戦闘とは(3)
レインハルトはモルフェの目前まで悠々と歩いてくると身構えた。
短く吐くかすかな息づかいだけ聞こえる。
一瞬の静寂の後、レインハルトは動いた。
モルフェの頭上から思い切り斬りかかる。
生身の刃がギラリと光るのを見て、ノエルはドキリとしたが、ぐっと我慢してそのまま見ていた。
モルフェにも考えがあるのだろう。
パリン。
何かの割れる音。
(あっ!? これ、あのときの……)
ノエルは目をみはった。
モルフェは詠唱をしなかった。
しかし、モルフェの頭上は見えない盾に守られてでもいるかのように、レインハルトの剣を弾き返した。
レインハルトが再び斬りかかる。
カン、カンと、金属と金属がぶつかるような音がする。
レインハルトは何度も何度も斬りかかったが結果は同じだった。
モルフェは涼しい顔でレインハルトの猛攻を防いだ。
「上がダメなら横からってか? そりゃ単純だぜ」
「っ……」
汗を滲ませたレインハルトが悔しそうな顔をしている。
(レインが攻撃できないなんて……)
珍しい、というよりは、こんなレインハルトを見たことがない。
いつも優勢で、容易く魔物を蹴散らしているのに。
「おい、終わりだ。
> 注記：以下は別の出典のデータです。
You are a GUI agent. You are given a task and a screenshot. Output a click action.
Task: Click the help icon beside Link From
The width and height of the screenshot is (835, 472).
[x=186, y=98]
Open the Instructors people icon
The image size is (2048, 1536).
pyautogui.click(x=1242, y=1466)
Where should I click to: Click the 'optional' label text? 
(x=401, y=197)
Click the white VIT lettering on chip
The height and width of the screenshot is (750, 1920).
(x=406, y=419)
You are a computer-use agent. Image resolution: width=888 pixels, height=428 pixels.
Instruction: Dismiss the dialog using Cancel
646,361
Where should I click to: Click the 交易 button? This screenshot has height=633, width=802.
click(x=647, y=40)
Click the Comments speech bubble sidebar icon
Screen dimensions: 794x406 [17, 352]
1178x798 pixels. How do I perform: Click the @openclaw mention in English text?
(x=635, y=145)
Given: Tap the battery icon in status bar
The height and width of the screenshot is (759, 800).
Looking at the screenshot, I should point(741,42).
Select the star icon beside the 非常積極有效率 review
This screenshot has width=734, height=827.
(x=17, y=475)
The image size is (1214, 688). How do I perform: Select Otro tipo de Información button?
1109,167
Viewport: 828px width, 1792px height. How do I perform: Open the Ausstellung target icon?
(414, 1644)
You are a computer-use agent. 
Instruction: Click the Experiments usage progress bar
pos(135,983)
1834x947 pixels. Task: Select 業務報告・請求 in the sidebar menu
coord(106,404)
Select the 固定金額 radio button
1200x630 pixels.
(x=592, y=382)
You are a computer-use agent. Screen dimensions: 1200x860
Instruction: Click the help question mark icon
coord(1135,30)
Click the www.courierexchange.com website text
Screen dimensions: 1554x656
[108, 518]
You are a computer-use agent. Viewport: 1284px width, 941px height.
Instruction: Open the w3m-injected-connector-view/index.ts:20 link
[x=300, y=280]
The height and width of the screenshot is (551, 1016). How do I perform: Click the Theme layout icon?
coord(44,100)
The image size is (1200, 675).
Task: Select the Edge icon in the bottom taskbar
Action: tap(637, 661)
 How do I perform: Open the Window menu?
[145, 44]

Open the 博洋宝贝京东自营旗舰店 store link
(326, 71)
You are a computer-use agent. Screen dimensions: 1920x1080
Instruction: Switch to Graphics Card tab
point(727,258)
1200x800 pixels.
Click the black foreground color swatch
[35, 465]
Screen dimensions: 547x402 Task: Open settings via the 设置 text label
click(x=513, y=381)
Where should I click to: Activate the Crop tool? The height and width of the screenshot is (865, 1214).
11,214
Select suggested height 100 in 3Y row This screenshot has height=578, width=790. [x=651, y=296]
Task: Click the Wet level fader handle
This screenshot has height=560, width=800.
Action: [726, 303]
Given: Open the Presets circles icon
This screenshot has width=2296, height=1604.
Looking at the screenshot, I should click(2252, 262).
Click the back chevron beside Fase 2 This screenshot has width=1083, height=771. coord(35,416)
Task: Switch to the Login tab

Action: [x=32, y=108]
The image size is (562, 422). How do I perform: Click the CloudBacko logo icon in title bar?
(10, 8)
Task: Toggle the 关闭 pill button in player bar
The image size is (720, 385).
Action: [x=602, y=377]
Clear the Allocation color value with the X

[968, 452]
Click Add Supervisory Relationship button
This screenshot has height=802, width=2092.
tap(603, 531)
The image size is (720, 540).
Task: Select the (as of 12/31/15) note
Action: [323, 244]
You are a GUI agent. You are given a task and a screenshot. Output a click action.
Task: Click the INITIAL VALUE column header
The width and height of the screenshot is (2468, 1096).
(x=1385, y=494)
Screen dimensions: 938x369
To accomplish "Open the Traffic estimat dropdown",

おつかれさん」
モルフェの声に、レインハルトが剣を仕舞った。
名残惜しそうにモルフェをにらみつけている。
息を荒げているレインハルトと対照的に、モルフェは汗ひとつかいていない。
(うわ~……)
実力差はあると思ってはいたが、ここまでとは。
(『ラッキーまぐれ当たり』で命びろいしたな……)
こんな奴とまともにやりあって勝てる気がしない。
剣を氷で伸ばす! という単純極まりない攻撃が、あんなに氷の波動のような代物になるとノエルも思っていなかった。けれど、誰も想像できないやり方が逆に良かったのかもしれない。
ノエルは今生のラッキーに心中密かに感謝した。
「な? 詠唱なしでも防御できるだろ」
「ああ。すごいな、どうやってるんだ?」
「どう、って言われてもな……ああ、縛られた状態で殴られたらできるようになるんじゃないか?」
ノエルは押し黙った。
モルフェは真面目な顔で付け足した。
「俺はそうだった。やってみるか?」
「いや、いい……」
壮絶な過去の生活やら傷やらがありそうな気はひしひしとする。
が、本人が今元気なので、そういう話はおいおいしていこう。
(うん。今は冒険だ! 魔法だ! 亡命だ!)
ノエルは切り替えた。
肩についた砂埃を払っているモルフェの前にまわる。
なかなかノエルを見ないので、上着の裾を引いて笑いかけた。
かつて、補導少年に話しかけるときは目を見て話すのが基本だった。
その警察官マインドは、ノエルの中にしっかり息づいている。
上背ではさすがに敵わないノエルは、モルフェを見上げて言った。
「モルフェ。魔法も剣も、俺たちまだまだなのがよく分かったよ。お前はすごいな。これからも教えてくれ」
モルフェは感情の読み取れない目でノエルを見下げていた。
「俺もがんばるな!」
ノエルがにこっとすると、モルフェはため息まじりに言った。
「……うるせーよ、ヘタクソ」
頭をぎゅっと片手でつかまれる。
久しぶりに会う弟のような――。
ノエルはモルフェの頑なだった心が少しほどけはじめたのではないかと感じていた。